Salzburg, Wien: Jung und Jung, 2021.
208 Seiten, gebunden, Euro 22,–.
ISBN 978-3-99027-246-6.

Olga Flor

Leseprobe
 

Provinz ohne Eigenschaften

Morituri, das sind der Legende nach die dem Tode geweihten Gladiatoren, die beim Betreten der Arena den Kaiser mit "Ave imperator, morituri te salutant!" begrüßen, dies im Bewusstsein, den ihnen bevorstehenden Kampf vermutlich nicht zu überleben.

Olga Flor lässt in ihrem Roman "Morituri" eine ganze Reihe von "Gladiatoren" auftreten, die als Bewohnerinnen und Bewohner einer kleinen ländlichen Gemeinde in der österreichischen Provinz nicht nur ihren "Kaiser", den jungen Präsidenten, in ihrer Gemeinde zu begrüßen, sondern zuvor als Mimen einer Provinzposse ein Sittenbild der österreichischen Gesellschaft zeichnen, das in seiner Aktualität skurril und beängstigend zugleich ist.

Zunächst tritt Maximilian auf, der den Anstrengungen seines Berufs, den "Behauptungen eines Portfolios, das man anbieten könnte" entfliehend aufs Land gezogen ist und in der 3487-Seelen (Tendenz sinkend)-Gemeinde am Rande eines Moorgebietes einen kleinen "Hof" bewirtschaftet, auf dem er Bienen züchtet und Hühner hält – die Bauweise des 50er-Jahre-Bungalows "hatte sofort sein Herz erwärmt". Die Zeit vertreibt sich der "Abgedankte in der globalen Provinz" mit "bukolischen Studien," bis er als Testperson für ein medizinisches Experiment im neu errichteten Forschungszentrum ausgewählt wird, bei dem sein Körper mit dem eines genetisch Passenden durch Bluttransfusion zusammengeschlossen wird.

Die Bürgermeisterin, die den Neubau dieser Einrichtung mit allen ihr zur Verfügung stehenden Mitteln und darüber hinaus betreibt, leitet ihre Gemeinde wie ein Unternehmen: die Burgruine im Wald wird für Mittelalterfeste vermarktet, Craft-Biere, gekreuzte Wikingerpferdeköpfe am Giebel und Kräuterhexen inklusive, für das gemeindeeigene Blatt festgehalten und abgelichtet durch den Kassier des örtlichen Kameradschaftsbundes, ein Verein, der sich mittlerweile mit "Bienenvölkerbollwerken gegen Fremdbienen aus dem Südosten" beschäftigt.
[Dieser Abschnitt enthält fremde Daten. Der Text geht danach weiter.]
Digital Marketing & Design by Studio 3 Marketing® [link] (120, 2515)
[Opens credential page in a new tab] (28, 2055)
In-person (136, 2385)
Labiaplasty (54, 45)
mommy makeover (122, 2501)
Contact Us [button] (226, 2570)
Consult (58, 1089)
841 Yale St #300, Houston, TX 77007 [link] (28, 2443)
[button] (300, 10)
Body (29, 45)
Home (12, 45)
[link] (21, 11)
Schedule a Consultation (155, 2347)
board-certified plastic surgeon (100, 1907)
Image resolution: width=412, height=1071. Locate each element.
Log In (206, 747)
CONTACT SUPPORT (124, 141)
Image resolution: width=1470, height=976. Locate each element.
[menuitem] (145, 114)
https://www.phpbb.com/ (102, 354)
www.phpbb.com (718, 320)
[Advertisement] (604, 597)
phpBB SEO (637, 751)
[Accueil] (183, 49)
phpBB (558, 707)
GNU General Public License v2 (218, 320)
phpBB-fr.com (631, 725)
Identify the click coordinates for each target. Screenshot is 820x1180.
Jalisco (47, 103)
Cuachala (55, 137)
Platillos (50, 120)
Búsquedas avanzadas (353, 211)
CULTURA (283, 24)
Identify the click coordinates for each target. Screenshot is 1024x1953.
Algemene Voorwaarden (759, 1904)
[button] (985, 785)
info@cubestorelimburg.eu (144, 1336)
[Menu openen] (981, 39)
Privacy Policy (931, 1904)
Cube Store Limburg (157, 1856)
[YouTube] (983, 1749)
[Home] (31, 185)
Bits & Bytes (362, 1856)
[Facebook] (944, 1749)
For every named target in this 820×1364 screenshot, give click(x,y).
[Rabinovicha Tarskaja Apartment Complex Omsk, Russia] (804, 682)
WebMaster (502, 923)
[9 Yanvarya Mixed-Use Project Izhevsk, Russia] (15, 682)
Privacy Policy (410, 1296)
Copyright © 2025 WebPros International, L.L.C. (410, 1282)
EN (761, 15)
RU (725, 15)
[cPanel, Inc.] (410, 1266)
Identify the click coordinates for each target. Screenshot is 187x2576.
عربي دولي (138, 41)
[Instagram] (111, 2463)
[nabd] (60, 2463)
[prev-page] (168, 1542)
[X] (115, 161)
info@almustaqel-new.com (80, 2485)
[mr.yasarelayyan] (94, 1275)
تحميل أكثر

Sie, die durch tatkräftige Unterstützung ihrer Partei ins Amt gelangt war, hatte schon für eine Landesausstellung mit dem Thema "Vergehen und Wiedergeburt: eine Kulturgeschichte des Kots" gesorgt, und nun sollte mit Beteiligung russischer Banken und dubioser Mittelsmänner der Neubau eines Forschungszentrums ohne Unterbrechungen vor sich gehen: denn es gäbe "da ein neues prächtiges Gesetzes-Tool in Österreich in Form von Verschleppung, bei Verschleppung der Einspruchsbehandlung automatische Genehmigung des Projekts, kicking this ball down the road habe dem part of the game eine neue Qualität hinzugefügt ..."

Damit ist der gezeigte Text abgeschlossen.